Ähm... Was bitte hat das mit Karoline zu tun :smile: ?

Sie vergleicht ihre zarten Füßlein mit denen des HERKULES :smile: ? Es gibt so manche Stellen in diesem Gedicht, da geht die Günderode richtig ab :smile: ... Aber das klingt für mich doch sehr übertrieben. Wenn jemand kurz vor dem Selbstmord ist, sei es auch ein Dichter, denkt er - meiner Meinung nach - nicht so pömpös, sondern viel nüchterner.

Zum Beispiel Paul Celan hat am Tag seines Selbstmordes in den Kalender geschrieben: "Abflug Paul" :smile:

Vielleicht sind es die Bilder am Ende, vielleicht die altertümliche Sprache oder doch das plötzlich so Übertriebene, was mich mehr zum Lächeln, als zum Mitfühlen bringt.

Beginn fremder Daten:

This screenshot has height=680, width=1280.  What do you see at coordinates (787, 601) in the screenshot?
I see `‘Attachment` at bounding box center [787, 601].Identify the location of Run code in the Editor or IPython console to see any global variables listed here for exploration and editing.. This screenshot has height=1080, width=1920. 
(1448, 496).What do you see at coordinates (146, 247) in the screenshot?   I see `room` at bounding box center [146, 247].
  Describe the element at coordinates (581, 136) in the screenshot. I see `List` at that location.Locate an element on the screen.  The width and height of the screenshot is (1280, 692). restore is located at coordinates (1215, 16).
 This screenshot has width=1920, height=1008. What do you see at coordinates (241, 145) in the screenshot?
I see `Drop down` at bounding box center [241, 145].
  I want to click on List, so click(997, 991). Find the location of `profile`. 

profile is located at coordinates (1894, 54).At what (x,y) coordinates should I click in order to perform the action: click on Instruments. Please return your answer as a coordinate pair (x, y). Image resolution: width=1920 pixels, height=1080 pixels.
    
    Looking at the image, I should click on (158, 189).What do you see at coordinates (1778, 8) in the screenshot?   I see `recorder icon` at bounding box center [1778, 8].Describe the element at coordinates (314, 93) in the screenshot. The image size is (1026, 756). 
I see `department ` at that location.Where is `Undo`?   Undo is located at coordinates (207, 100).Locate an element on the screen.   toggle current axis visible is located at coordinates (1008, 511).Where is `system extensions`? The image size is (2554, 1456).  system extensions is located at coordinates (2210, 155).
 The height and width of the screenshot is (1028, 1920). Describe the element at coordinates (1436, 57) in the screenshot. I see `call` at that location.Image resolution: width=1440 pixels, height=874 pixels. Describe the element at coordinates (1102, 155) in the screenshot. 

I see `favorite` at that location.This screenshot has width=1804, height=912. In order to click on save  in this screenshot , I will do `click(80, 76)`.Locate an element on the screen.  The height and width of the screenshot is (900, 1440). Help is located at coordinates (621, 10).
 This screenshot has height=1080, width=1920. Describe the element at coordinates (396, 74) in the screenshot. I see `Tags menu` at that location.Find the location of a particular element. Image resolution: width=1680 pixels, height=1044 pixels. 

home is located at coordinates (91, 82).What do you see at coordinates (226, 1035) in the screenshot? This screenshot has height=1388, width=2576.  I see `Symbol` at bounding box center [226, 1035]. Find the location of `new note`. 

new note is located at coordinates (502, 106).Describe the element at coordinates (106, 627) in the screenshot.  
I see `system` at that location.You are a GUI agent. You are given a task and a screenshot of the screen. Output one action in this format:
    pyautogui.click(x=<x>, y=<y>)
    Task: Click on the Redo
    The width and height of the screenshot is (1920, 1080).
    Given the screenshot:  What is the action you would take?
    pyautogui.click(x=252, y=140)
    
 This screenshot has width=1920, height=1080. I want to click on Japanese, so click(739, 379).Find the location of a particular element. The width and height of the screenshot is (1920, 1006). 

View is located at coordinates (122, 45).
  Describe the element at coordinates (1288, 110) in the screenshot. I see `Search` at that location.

Denn: Wo ist denn belegt, dass Frau G. in den Stunden vor ihrem Tod mit dem Dolch gesprochen hat :smile: ?

Ich glaube ich schreibe auch so ein Gedicht, aber das spielt dann heute :smile: ... Es soll heißen: "Es hat ein Aspirin im Traume" :smile:

Verzeihung, ich albere schon wieder.

Ich finde Dein Text hat ein tolles Thema, er hat sehr viele ausgefallene Bilder, manche übertrieben, aber darüber kann man streiten.

Mir hat es im großen und ganzen gefallen.

Das Wandern ist des Müllers Lust!

l auf dem Weg nach Nizza :smile:

moshe.c

Beitragvon moshe.c » 07.02.2008, 20:04

Man erträgt/verträgt die Welt manchmal nicht.
Das ist bekannt und es gibt genug Sagen dazu.

Aber eigentlich keine konkreten Wege daraus.

Oder siehst du einen?

:eek: :rolleyes:

Moshe

Louisa

Beitragvon Louisa » 07.02.2008, 21:05

Werde ich gefragt?

Naja, Günni und Paul haben es doch vorgemacht! Ein Ausweg war die Seine, der andere ein Dolch...

Aber das ist ein Teufelskreis, weil ihre Liebsten dann wieder die Welt zu hassen lernen und so geht es immer weiter :sad: ...

Also könnte man sagen: Nein, kein Ausweg!